マススペクトル(MS)とは
マススペクトルとは、質量分析法によって得られるスペクトルのことをいい、MSと略されることも多いです。
マススペクトルを解析することによって未知の化合物の分子量を同定できるほか、その分子の一部分(フラグメントイオンといいます)の分子量もわかるため、化合物そのものの分子量と複数のフラグメントイオンの分子量を組み合わせて考えることによって、未知化合物の分子構造を解析する際に役立ちます。
実際にはこれ単独で解析することは少なく、1H-NMRや13C-NMRなどほかのスペクトルと合わせて解析することによって、構造決定をより簡単にすることができます。
質量分析法の原理
質量分析装置は、試料導入部、イオン化部、分析部、イオン検出部、データ処理部から構成されます。それぞれの場所の特徴は以下の通りです。
試料導入部
試料導入部は名前の通り、試料(未知の化合物)を質量分析装置に入れる場所のことです。
イオン化部
質量分析装置では電磁気を使うことによって試料の質量(より正確には質量と電荷の比)を測定するため、試料は電荷のあるイオンの状態でなければいけません。イオン化部はそのための場所で、ここで何らかの操作をすることによって試料をイオン化します。

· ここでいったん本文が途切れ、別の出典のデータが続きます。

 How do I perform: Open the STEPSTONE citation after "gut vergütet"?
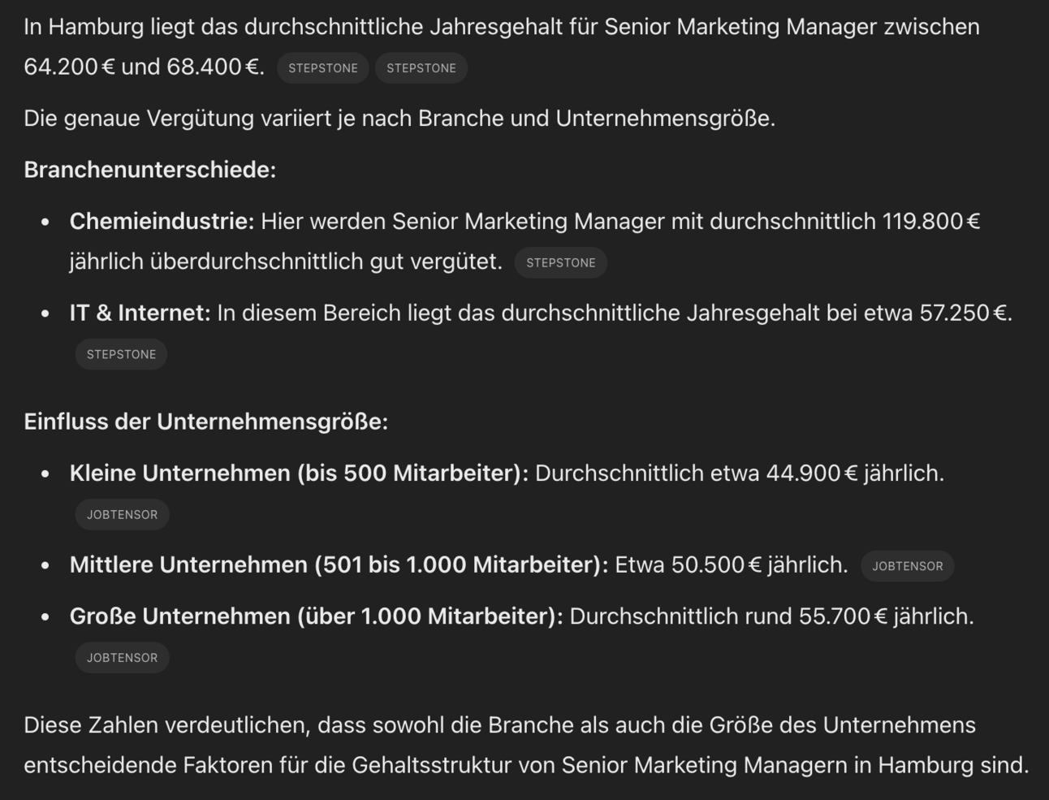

「何らかの操作」のことをイオン化法といいますが、これには電子イオン化法(EI)や化学イオン化法(CI)、高速原子衝撃法(FAB)、マトリックス支援レーザー脱離イオン化法(MALDI)、エレクトロスプレーイオン化法(ESI)など、いくつもの種類があるため、それぞれの特徴については次の項で解説します。

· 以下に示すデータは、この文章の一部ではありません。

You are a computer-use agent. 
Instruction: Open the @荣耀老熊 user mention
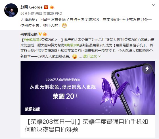click(29, 34)
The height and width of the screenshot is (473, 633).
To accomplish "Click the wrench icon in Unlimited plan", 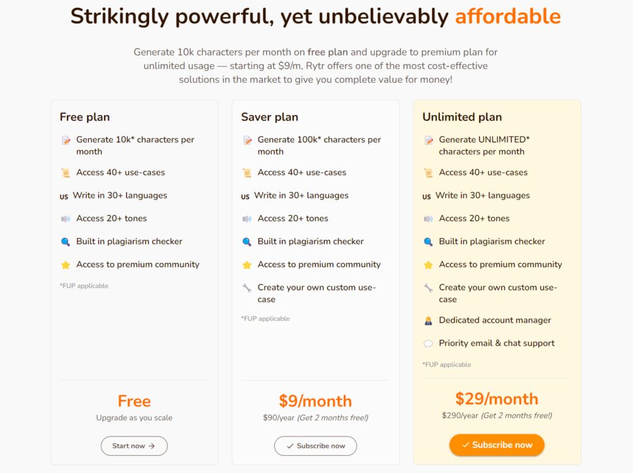I will [x=428, y=288].
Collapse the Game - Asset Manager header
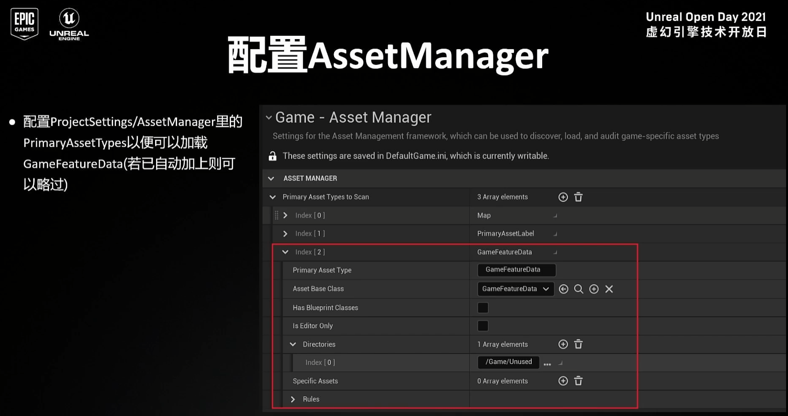Image resolution: width=788 pixels, height=416 pixels. [x=269, y=117]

また、イオン化部では化合物にプロトンを付加するなど、化合物の構造を壊さずにイオン化することもあれば、化合物のどこかの結合が切れて壊れた(フラグメンテーションといいます)ものがイオン化することもあります。
とはいえ、フラグメンテーションを起こしてしまうのが必ずしも悪いわけではなく、フラグメントイオンの質量がわかれば、メチル基があるな、とか、ベンゼン環があるな、とかがわかるので、これも構造決定の際の情報として有用です。
分析部
イオン化部によってイオン化された試料には様々な種類があります。
たとえば、分子にそのままプロトンが付加した大きいイオンもあれば、フラグメンテーションによって少しだけ欠けたもの、激しいフラグメンテーションによってばらばらに砕けた破片のようなものもあります。

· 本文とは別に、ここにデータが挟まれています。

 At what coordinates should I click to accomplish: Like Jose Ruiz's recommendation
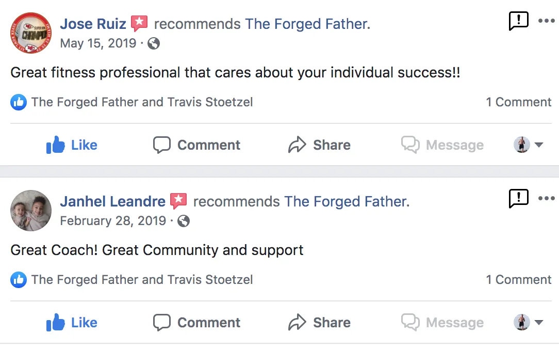pyautogui.click(x=72, y=145)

これらをフラグメントイオンの質量ごとに分離するのが、この分析部です。
分離の方法には磁場偏向型、四重極型(Q)、飛行時間型(TOF)などがありますが、それぞれの特徴については次の次の項で解説します。
イオン検出部
イオン検出部は、分離されたイオンを検出する場所です。そのままではエネルギーが小さくて検出できないので、電子増倍管などを用いて検出します。
データ処理部
質量分析装置の最後がデータ処理部で、イオン検出部で得られた結果を基にマススペクトルを作成するところです。
以上が、質量分析法の大まかな流れになります。